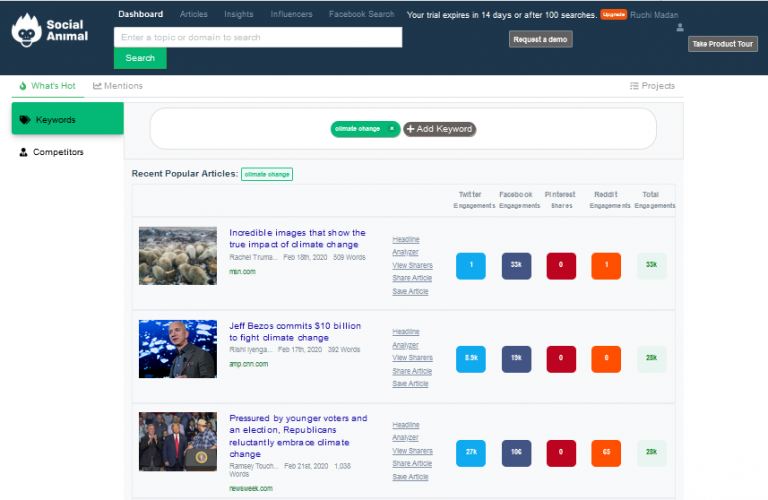The width and height of the screenshot is (768, 500).
Task: Click the Social Animal logo icon
Action: pos(28,32)
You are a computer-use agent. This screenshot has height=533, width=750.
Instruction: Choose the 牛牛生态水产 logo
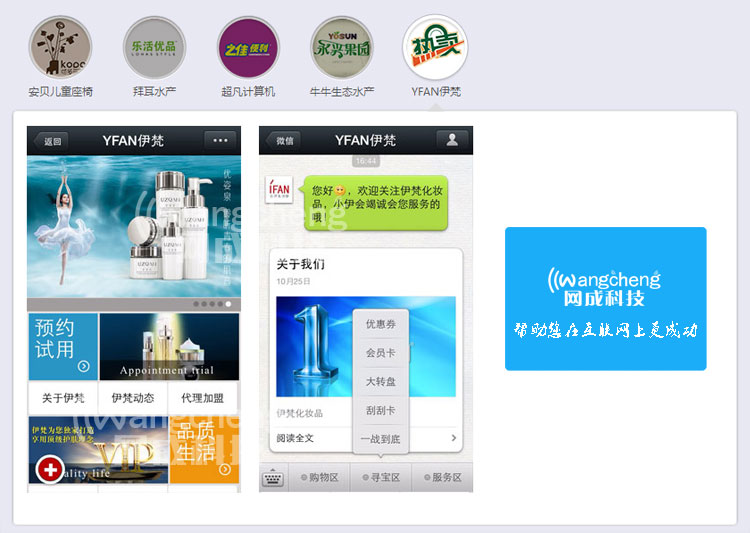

■ ■ ■ ■ ■

• THE PROBLEM
Reproduce every line of the listing above verbatim, leaving out the pictures.

• COMPLETE RESPONSE
The width and height of the screenshot is (768, 500).
Task: Click the Social Animal logo icon
Action: pos(28,32)
You are a computer-use agent. This screenshot has height=533, width=750.
Instruction: Choose the 牛牛生态水产 logo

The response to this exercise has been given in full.